The task
When you set down the entries, keep every word exactly as it is but drop the pictures.

Given data
/---

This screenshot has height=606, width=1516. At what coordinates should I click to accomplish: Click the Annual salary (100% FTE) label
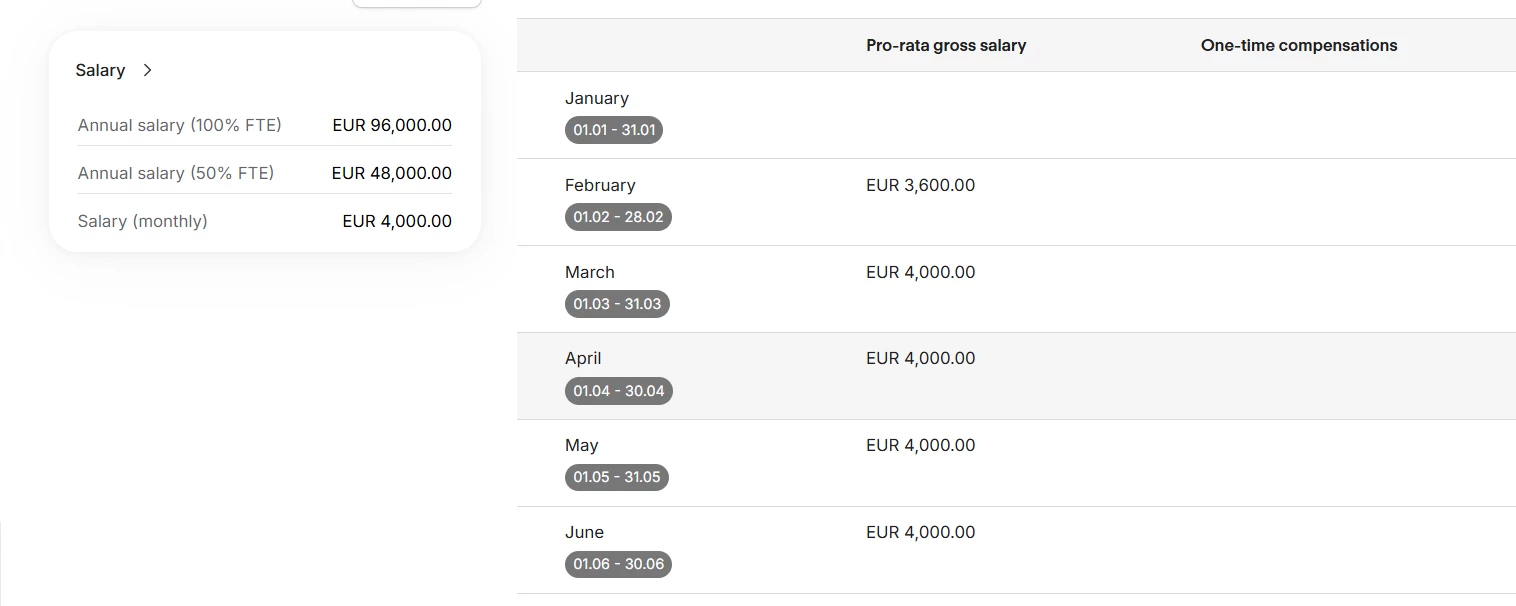[x=180, y=125]
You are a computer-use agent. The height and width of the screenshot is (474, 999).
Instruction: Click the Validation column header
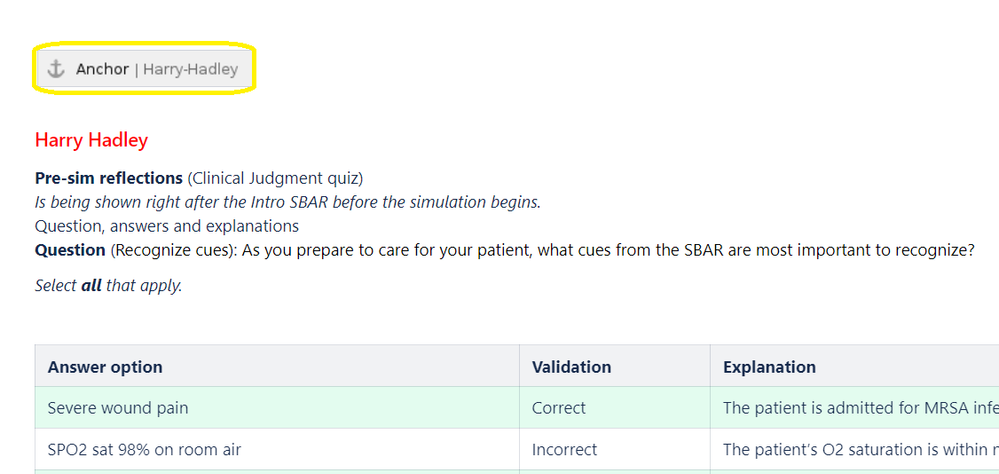[571, 367]
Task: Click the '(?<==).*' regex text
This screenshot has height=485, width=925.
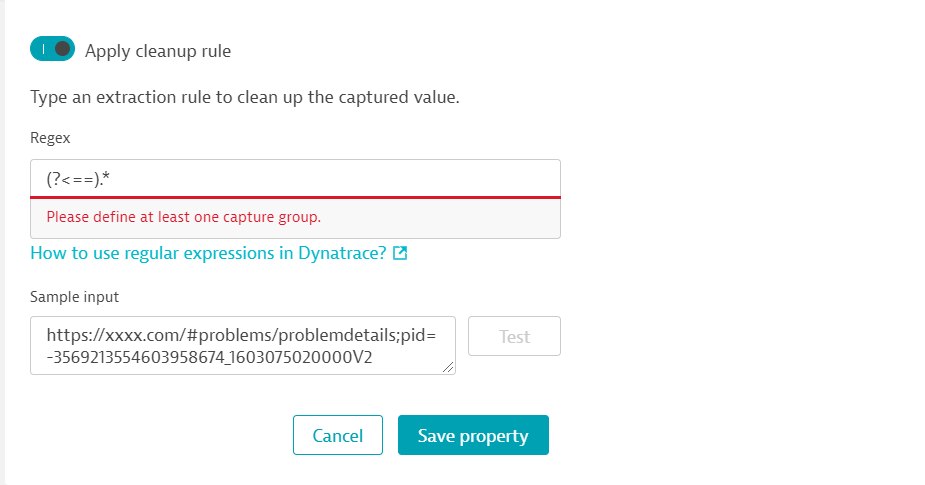Action: point(78,178)
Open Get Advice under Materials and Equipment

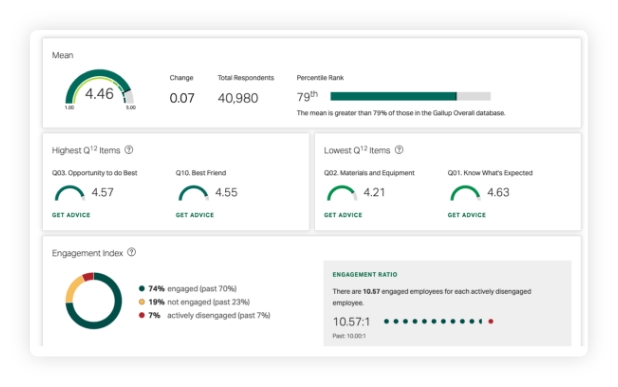(343, 215)
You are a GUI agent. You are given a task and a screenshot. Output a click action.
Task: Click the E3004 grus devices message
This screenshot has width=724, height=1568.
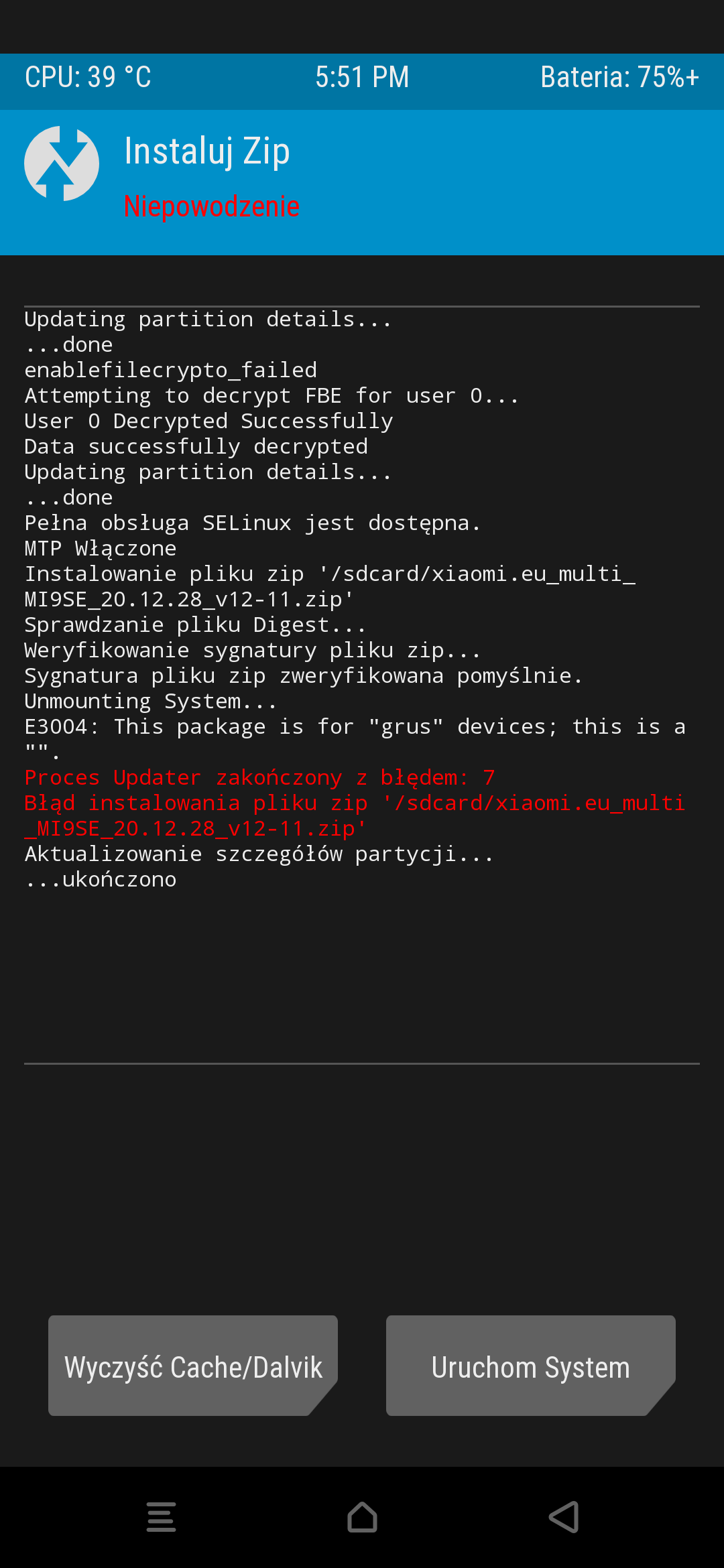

\---

Result of the task
This screenshot has height=606, width=1516. At what coordinates should I click to accomplish: Click the Annual salary (100% FTE) label
[x=180, y=125]
You are a computer-use agent. The height and width of the screenshot is (474, 999).
Instruction: Click the Validation column header
[571, 367]
Task: Click the '(?<==).*' regex text
This screenshot has height=485, width=925.
Action: point(78,178)
Open Get Advice under Materials and Equipment

(343, 215)
You are a GUI agent. You are given a task and a screenshot. Output a click action.
Task: Click the E3004 grus devices message
This screenshot has width=724, height=1568.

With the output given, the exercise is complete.